Market is expected on flattish note and likely to witness profit booking during the day - Nirmal Bang
US: Stocks slipped Thursday, as investor enthusiasm about a potential slowdown in interest-rate increases faded.
Asia: Shares in the Asia-Pacific inched higher as Japan’s core consumer price index for October rose 3.6% compared to a year ago, higher than expected and at the fastest pace in 40 years. The nation last saw the same level in February 1982, Refinitiv data.

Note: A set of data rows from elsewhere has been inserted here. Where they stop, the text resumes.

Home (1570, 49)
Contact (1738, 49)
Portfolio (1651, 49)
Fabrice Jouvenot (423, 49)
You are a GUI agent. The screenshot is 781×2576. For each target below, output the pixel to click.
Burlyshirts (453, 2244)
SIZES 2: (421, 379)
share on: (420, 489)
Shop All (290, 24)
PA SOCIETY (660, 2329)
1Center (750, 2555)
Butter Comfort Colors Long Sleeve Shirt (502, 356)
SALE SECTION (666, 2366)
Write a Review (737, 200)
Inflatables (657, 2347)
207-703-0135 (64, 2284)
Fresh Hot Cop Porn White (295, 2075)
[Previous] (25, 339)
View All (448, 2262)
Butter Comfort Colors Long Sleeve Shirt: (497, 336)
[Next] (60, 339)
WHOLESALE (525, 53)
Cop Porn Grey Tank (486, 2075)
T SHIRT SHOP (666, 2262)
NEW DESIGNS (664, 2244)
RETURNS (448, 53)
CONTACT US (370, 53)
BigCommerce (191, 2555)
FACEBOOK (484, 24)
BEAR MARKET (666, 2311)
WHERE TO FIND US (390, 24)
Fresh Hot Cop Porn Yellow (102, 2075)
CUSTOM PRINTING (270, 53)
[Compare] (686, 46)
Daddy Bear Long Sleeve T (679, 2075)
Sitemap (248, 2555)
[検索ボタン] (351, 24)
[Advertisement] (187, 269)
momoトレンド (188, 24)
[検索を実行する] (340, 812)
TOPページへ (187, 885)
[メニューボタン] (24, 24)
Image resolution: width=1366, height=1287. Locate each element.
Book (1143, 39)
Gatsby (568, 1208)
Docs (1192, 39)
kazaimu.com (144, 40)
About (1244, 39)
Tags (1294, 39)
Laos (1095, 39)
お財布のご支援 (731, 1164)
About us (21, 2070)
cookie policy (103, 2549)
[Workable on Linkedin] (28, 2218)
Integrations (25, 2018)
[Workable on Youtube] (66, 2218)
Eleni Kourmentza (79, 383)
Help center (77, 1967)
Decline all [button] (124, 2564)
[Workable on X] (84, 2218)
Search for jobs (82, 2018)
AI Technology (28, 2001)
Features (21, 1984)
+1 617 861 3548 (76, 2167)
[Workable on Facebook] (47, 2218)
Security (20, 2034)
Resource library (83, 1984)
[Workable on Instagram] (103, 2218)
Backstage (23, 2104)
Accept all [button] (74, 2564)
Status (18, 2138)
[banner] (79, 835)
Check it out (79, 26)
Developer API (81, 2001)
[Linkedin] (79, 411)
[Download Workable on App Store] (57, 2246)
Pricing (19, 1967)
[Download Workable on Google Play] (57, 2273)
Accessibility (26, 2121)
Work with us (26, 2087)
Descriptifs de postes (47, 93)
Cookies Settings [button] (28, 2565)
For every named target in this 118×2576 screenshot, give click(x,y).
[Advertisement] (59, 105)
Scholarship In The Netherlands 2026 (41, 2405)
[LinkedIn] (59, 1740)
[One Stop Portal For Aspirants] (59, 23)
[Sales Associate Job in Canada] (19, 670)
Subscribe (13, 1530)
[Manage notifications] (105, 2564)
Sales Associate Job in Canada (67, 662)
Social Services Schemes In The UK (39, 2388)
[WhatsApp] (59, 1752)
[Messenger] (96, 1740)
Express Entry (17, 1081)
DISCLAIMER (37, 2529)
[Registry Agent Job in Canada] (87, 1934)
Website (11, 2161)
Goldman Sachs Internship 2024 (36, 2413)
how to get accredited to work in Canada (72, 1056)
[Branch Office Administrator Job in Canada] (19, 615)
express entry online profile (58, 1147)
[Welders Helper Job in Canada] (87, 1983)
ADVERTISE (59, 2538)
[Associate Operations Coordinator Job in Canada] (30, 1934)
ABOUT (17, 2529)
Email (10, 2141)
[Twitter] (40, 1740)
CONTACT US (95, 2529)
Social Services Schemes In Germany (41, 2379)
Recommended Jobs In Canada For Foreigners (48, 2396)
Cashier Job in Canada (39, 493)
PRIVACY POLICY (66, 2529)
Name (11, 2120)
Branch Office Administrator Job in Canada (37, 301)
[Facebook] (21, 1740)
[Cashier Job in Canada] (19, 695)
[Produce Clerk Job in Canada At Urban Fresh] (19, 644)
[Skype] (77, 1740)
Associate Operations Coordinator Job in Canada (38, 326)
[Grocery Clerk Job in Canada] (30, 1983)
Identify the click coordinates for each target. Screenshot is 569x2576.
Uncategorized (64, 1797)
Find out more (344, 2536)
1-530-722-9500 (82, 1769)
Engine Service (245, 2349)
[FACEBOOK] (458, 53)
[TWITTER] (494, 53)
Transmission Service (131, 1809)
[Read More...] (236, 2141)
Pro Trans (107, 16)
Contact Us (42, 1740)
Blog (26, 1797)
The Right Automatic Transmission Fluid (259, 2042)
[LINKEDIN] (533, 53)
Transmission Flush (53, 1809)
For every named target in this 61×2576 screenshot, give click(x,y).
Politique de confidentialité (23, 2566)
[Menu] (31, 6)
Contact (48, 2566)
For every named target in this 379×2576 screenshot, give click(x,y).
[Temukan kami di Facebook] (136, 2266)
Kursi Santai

India: After exhibiting lacklustre movement for a major part of the trading day on Thursday, the key benchmark indices weakened in late trade owing to selling pressure in auto, IT and HDFC twins. M
Market is expected on flattish note and likely to witness profit booking during the day.
Global Economy: The number of Americans filing new claims for unemployment benefits fell last week, showing widespread layoffs remain low despite a surge in technology-sector job cuts that has raised fears of an imminent recession. Initial claims for state unemployment benefits dropped 4,000 to a seasonally adjusted 222,000 for the week ended Nov. 12. Economists polled by Reuters had forecast 225,000 claims for the latest week.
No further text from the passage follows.